I haven't reset the ECU yet, mainly because it's running good now, and the old adage, "if it ain't broke, don't fix it".
I'm concerned now that the ECU still has a "memory" of when it was idling poorly, and if resetting the ECU will "relearn" starting from scratch? I guess I'll just give it a try and see what happens.
Oh, I did the above after replacing both the IAC valve and MAF sensor, to no avail.
FYI, if you unplug your mass air flow sensor, the car will go out of closed loop operation, this will allow your car to idle at stops, and actually allow it to run. But the check engine light will come on. But that should let you drive it while you are trying to get it repaired.
BTW my car needed the intake gasket. Tested it by letting it idle, then sprayed the intake gasket with carb cleaner. If the vehicle dies or idles higher, then the gasket is leaking.
I need help with this problem I am having with my 1998 Mazda 626 V6 stick... OK.. I just put another motor in the car because the old motor went... so I start the car up and it started.. I left the car on for about 45 seconds.. then I turn it off.. Now the car has been sitting for about 10 months.. the reason why I turned the car off is because I had to do a oil change, because the motor I just put in had old oil in there, and I didn't want that oil in the car.. So I changed the old oil and put new oil in it.. Then I tried starting the car; it wouldn't start.. it cranks, the belts turn, but nothing happens.. I checked the spark plug wires and I wasn't getting ANY spark or no fuel.. Can anyone help me that might know the cause of this problem.. THANK U... email me.. firstname.lastname@example.org
Okay I have a 1998 Mazda 626 that was running perfectly fine until I took it for an oil change. After the oil change was completed the car would not start up. I waited two days and still the car will not start. Do anyone have any suggestions as to what the problem is?

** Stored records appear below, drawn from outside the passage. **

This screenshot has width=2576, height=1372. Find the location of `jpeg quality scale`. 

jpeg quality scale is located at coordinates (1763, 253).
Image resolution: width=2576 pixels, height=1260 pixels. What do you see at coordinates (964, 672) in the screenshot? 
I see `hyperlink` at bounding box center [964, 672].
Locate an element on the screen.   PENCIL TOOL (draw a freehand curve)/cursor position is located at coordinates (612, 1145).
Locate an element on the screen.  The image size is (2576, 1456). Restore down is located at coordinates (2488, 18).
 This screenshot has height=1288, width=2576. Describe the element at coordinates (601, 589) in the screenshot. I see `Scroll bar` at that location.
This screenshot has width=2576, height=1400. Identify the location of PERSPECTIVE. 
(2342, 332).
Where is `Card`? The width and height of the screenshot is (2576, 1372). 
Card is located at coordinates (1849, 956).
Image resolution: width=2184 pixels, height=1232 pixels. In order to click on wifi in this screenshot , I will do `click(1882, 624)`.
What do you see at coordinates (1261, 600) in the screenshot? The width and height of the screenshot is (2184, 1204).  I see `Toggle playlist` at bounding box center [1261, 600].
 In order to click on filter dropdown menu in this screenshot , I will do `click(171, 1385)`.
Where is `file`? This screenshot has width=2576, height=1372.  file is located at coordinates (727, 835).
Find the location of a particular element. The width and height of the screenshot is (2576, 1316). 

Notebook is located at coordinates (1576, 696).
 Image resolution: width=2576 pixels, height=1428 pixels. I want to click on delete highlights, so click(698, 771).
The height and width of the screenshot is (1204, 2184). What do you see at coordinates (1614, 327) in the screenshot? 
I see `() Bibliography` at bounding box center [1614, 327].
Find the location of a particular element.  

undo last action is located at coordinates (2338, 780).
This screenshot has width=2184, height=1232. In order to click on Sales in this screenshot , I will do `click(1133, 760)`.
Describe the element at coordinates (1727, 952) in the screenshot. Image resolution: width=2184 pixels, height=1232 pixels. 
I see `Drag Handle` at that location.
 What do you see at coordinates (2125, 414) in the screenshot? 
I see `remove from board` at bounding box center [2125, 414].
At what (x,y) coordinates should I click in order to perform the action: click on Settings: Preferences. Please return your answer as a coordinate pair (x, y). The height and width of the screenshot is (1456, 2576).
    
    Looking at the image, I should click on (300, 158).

If so you can contact me at email@example.com.
I have a 1998 Mazda 626, 2.0, 78500 miles with the same idle issues in drive, shakes all over. I have replaced the intake gaskets, throttle body, fuel filter, plugs and wires, reset the ECU, cleaned the IACV and replaced the TPS. Now I am in the corner, I don't know what's my next step. I went on line for auto recalls; they have 5 so far, relating to fuel issues, but nothing for rough idle (I need help).
To the guy who posted in March. No spark no fuel can usually only mean one thing. Crank sensor. At least in my experience that has been the problem and they sometimes go bad when doing an engine swap.
First of all, to set the TPS, adjust it so you hear a click just as the accelerator cable i.e. the gas pedal is pressed. The cam or lever the gas pedal cable connects to; as soon as the pedal causes the accelerator to move, you should hear the click. If this doesn't fix the issue, check the O2 sensor.